Prendo atto che la nostra destra in Italia è un accozzaglia di idee e interessi diversi con scarso potere innovativo, lo dimostrano le politiche accomodanti degli ultimi anni, l'espansione della spesa pubblica, del debito e del generale atteggiamento keynesiano messo in mostra in questo quinquennio. Prendo atto che la sinistra è parimenti la stessa accozzaglia con lo stesso generico scopo che non va altro il controllo del potere. Stessa zuppa la politica che metterà in atto, salvo qualche differenza di facciata tanto per accontentare via via questo o quel gruppo di elettori.
L'onestà si valuta col contagoccie, perchè in questo grande bazar del credito tutti vogliono la loro parte, ecchè, siamo mica fessi proprio noi è la risposta imperante, vuoi non approffitarne e lasciare la torta ad altri?
Quando guardo la situazione giovanile non mi dà tanto fastidio osservare la generale "precarizzazione" delle loro/nostre vite, ma la progressiva separazione con quella della popolazione "arrivata", quella dei fortunati che hanno tempestivamente scaricato il fardello sugli altri. Spesso, si badi, inconsapevolmente come se i privilegi che prendono i padri da una parte non fossero spesso reinvestiti per rettificare i torti che si perpetuano sui figli.

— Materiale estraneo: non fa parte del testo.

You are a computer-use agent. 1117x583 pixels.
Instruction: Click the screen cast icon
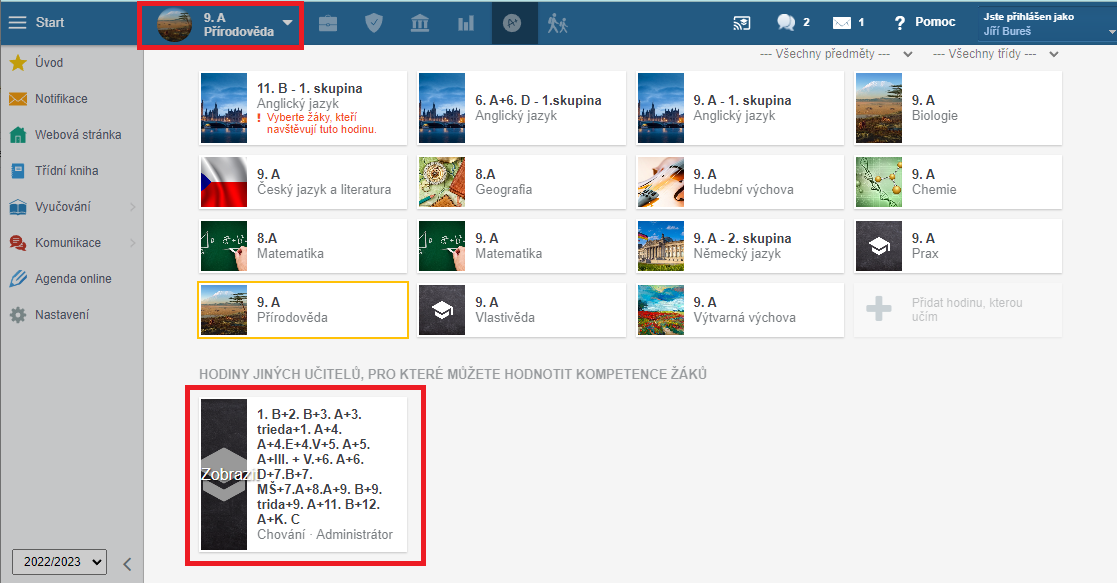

Anche nel dopoguerra la situazione giovanile era cruda. Lavori sottopogati, con orari duri, poteri sindacali scarsi. Dove stava la differenza? Che tutta la società era così e pertanto nessuno si lamentava e non si creavano tensioni generazionali. Il nostro sistema ha al suo interno i pericoli di un fallimento proprio perchè, mentre da una parte è richiesto una grossa coesione famigliare per affrontare le crescenti difficoltà economiche, dall'altra la società tende invece alla frammentazione dei nuclei, all'egoisticizzazione delle vite personali, alla deresponsabilizzazione dei legami interpersonali.